At each round, user $k$ $k$ :
1. Exchanges models with neighbors $\mathcal{N}(k) = \{j : (k, j) \in \mathcal{E}\}$ .
2. Averages received neighbor models: $\boldsymbol{\theta}_k^{(t+1/2)} = \sum_{j \in \{k\} \cup \mathcal{N}(k)} w_{jk} \boldsymbol{\theta}_j^{(t)}$ where $\{w_{jk}\}$ are mixing weights (doubly-stochastic matrix rows).
3. Takes a local gradient step: $\boldsymbol{\theta}_k^{(t+1)} = \boldsymbol{\theta}_k^{(t+1/2)} - \eta_{\text{lr}} \nabla F_k(\boldsymbol{\theta}_k^{(t+1/2)})$ .

Consensus guarantee (under connectivity and doubly-stochastic mixing): $\|\boldsymbol{\theta}_k^{(t)} - \bar{\boldsymbol{\theta}}^{(t)}\| \to 0$ where $\bar{\boldsymbol{\theta}}^{(t)} = \frac{1}{n}\sum_k \boldsymbol{\theta}_k^{(t)}$ — all users converge to the global average exponentially in the graph mixing time $T_{\text{mix}}$ .

No central server. No single point of trust.

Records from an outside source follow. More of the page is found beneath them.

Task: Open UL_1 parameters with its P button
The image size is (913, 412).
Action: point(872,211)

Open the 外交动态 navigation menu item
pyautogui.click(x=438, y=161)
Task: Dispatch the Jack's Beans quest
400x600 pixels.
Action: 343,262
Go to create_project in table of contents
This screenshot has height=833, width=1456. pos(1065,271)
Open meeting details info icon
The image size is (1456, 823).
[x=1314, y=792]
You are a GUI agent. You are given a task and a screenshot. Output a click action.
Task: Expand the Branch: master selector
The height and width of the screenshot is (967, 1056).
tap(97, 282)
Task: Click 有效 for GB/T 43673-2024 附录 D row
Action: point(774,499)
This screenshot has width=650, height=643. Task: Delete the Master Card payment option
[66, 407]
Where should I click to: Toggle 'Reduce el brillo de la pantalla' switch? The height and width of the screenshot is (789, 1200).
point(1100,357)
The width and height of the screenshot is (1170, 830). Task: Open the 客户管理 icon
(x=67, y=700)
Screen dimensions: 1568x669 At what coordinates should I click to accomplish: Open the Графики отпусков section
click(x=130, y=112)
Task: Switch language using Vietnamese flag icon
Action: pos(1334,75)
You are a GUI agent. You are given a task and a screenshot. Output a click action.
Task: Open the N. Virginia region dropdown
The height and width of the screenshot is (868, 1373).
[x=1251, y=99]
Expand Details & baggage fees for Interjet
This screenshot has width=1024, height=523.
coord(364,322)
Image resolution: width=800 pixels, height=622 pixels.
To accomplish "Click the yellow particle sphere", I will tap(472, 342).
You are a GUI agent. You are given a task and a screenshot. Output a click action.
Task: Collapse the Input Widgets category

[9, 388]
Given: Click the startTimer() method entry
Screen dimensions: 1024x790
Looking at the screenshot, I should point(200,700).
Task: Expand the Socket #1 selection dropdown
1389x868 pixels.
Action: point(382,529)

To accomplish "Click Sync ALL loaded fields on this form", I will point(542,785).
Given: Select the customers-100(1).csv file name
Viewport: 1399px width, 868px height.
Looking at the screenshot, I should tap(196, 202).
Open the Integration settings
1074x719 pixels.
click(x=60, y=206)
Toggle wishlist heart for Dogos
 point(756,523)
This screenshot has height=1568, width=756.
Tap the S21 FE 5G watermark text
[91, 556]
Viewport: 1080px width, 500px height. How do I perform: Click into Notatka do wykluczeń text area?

Theorem: D-SGD Convergence over a Communication Graph

Under standard smoothness and bounded variance assumptions, with doubly-stochastic mixing matrix $W$ satisfying $\|W - \mathbf{1}\mathbf{1}^T/n\|_2 \leq \rho < 1$ , D-SGD converges at rate $\mathbb{E}\|\nabla F(\bar{\boldsymbol{\theta}}_T)\|^2 \;\leq\; O\!\left(\frac{1}{\sqrt{nT}} + \frac{1}{T}\right).$ Interpretation. Decentralized SGD matches centralized SGD's $O(1/\sqrt{nT})$ rate, with a small additive $O(1/T)$ consensus error. The graph mixing rate $\rho$ enters in the hidden constants, but does not change the asymptotic scaling.

Proof

Consensus error bound

Under doubly-stochastic mixing, $\|\boldsymbol{\theta}_k^{(t)} - \bar{\boldsymbol{\theta}}^{(t)}\| \leq C \rho^t$ — exponential consensus.

Effective gradient update

Average model $\bar{\boldsymbol{\theta}}^{(t+1)}$ satisfies a centralized-SGD-like recursion, with consensus error bounded by $\rho^t$ .

Rate matching

Standard SGD analysis applied to $\bar{\boldsymbol{\theta}}$ gives the stated rate. The graph enters only in the hidden constants.

Caveat

For graphs with small $\rho$ (strong connectivity), the rate is essentially centralized. For graphs close to disconnected ( $\rho \to 1$ ), consensus is slow and D-SGD may require more rounds.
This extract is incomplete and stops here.